Mandela, Nelson Rolihlahla (1918– ) South African statesman, president (1994–99). He joined the
African National Congress (ANC) in 1944, and for the next 20 years led the campaign of civil disobedience against South Africa's
apartheid government. Following the
Sharpeville Massacre (1960), Mandela formed
Umkhonte We Sizwe (Spear of the Nation), a paramilitary wing of the ANC. In 1961, the ANC was banned. In 1962, Mandela was acquitted on charges of treason, but in 1964 he was sentenced to life imprisonment for political offences. He spent the next 27 years in prison on Robben Island, becoming a symbol of resistance to apartheid. International sanctions forced F. W.

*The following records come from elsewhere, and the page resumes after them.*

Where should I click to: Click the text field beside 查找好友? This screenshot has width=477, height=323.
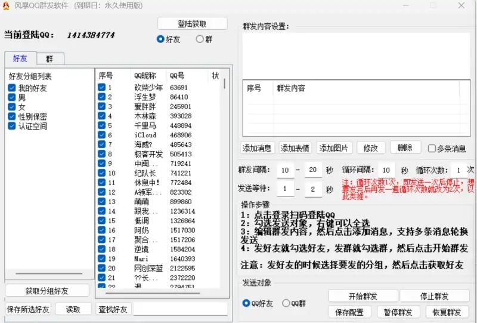tap(180, 309)
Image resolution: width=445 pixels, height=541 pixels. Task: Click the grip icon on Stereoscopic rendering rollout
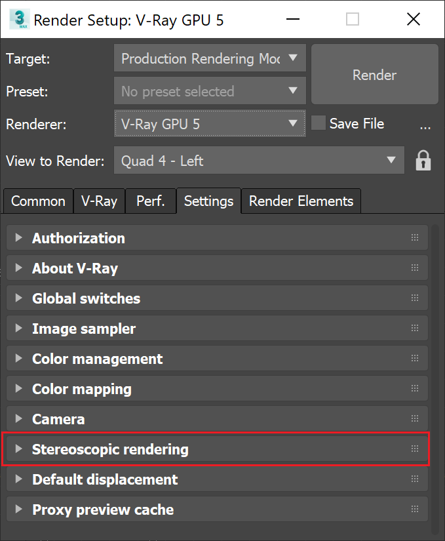coord(414,449)
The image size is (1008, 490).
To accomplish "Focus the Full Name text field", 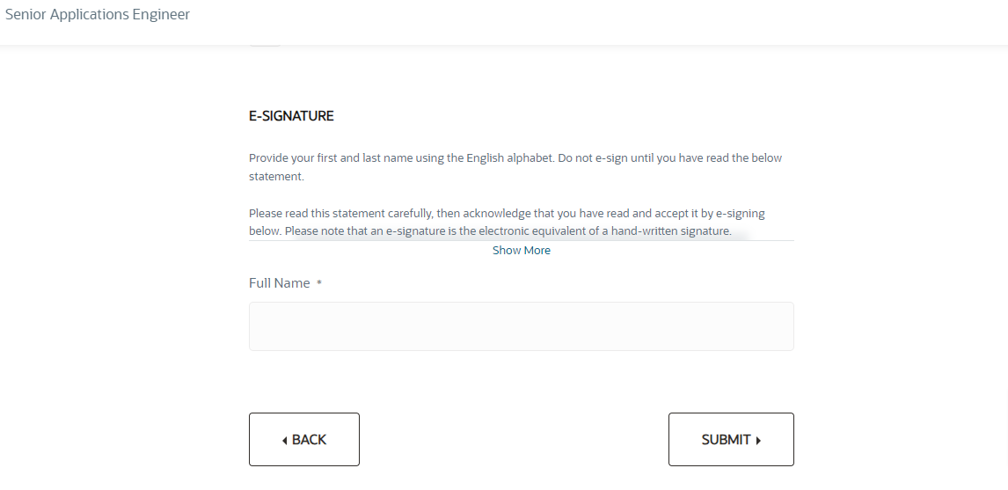I will tap(522, 326).
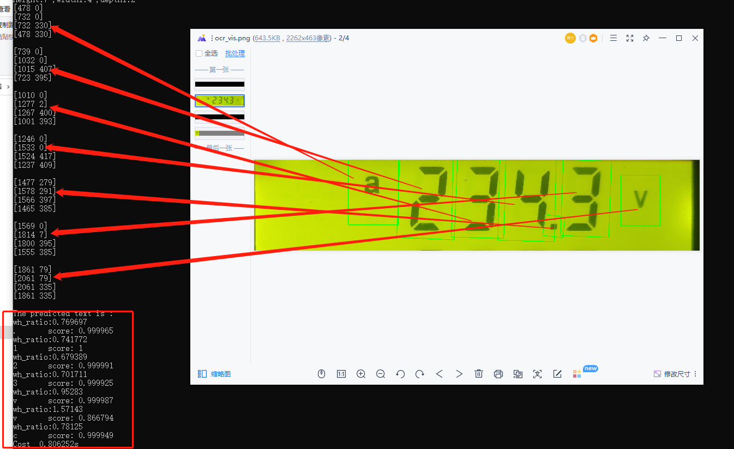Enter fullscreen viewing mode
The height and width of the screenshot is (449, 734).
coord(630,38)
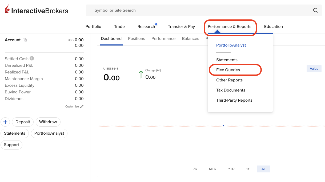
Task: Switch to the Positions tab
Action: [137, 39]
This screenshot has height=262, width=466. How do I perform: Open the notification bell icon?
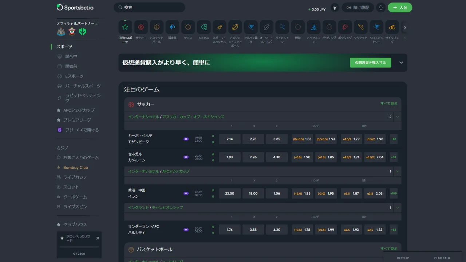click(381, 8)
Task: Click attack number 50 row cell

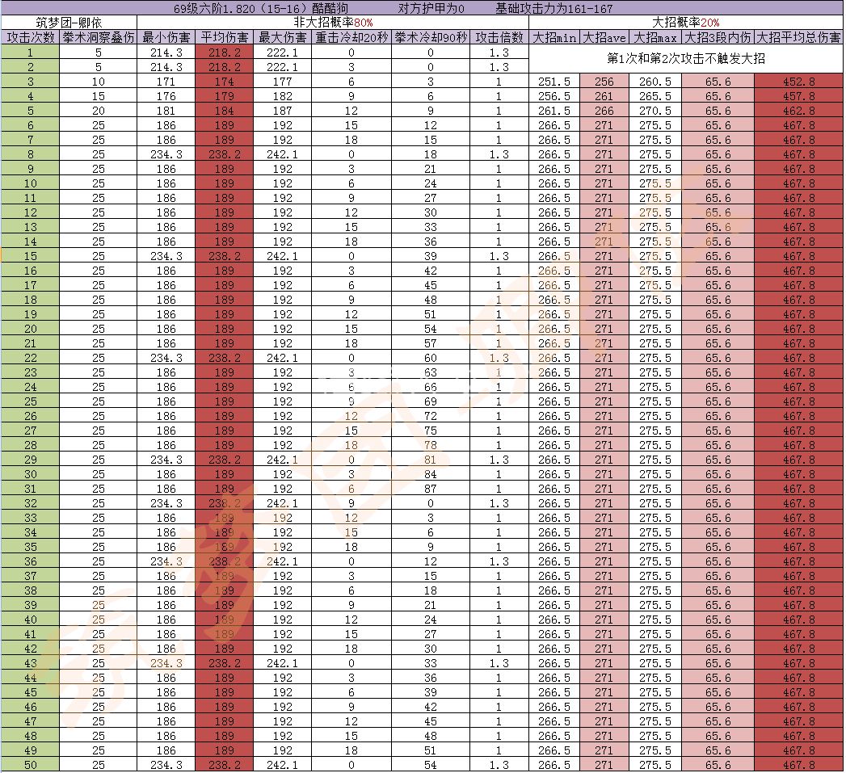Action: (x=31, y=765)
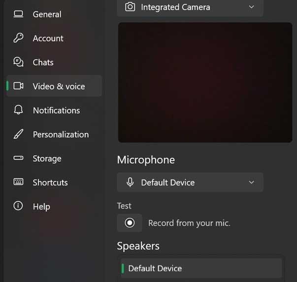Click the Account key icon
Image resolution: width=297 pixels, height=282 pixels.
pyautogui.click(x=18, y=38)
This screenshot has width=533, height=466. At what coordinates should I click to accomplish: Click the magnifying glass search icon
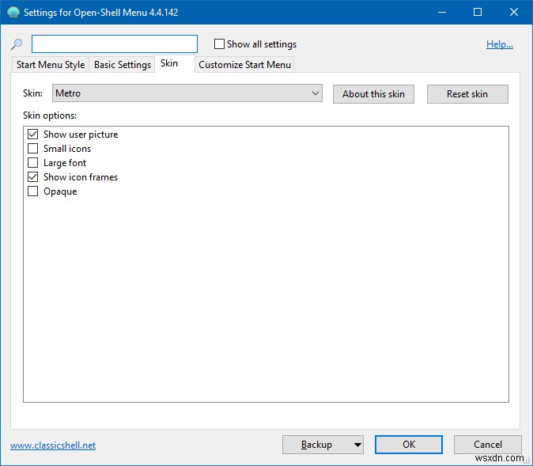pos(17,45)
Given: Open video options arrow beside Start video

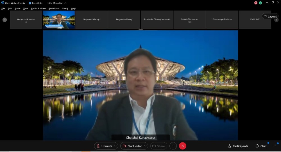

de Klerk to begin the dismantling of apartheid. In February 1990, Mandela was released and resumed his leadership of the newly legalized ANC. In 1993, he and de Klerk shared the Nobel Peace Prize. In 1994, Mandela gained two-thirds of the popular vote in South Africa's first multiracial democratic elections. An advocate of the need for reconciliation, he made de Klerk deputy president (1994–96) in his government of national unity. In 1996, he divorced his wife,
Winnie (1934– ), who was convicted of kidnapping and of being an accessory to assault. Thabo
Mbeki succeeded Mandela as president.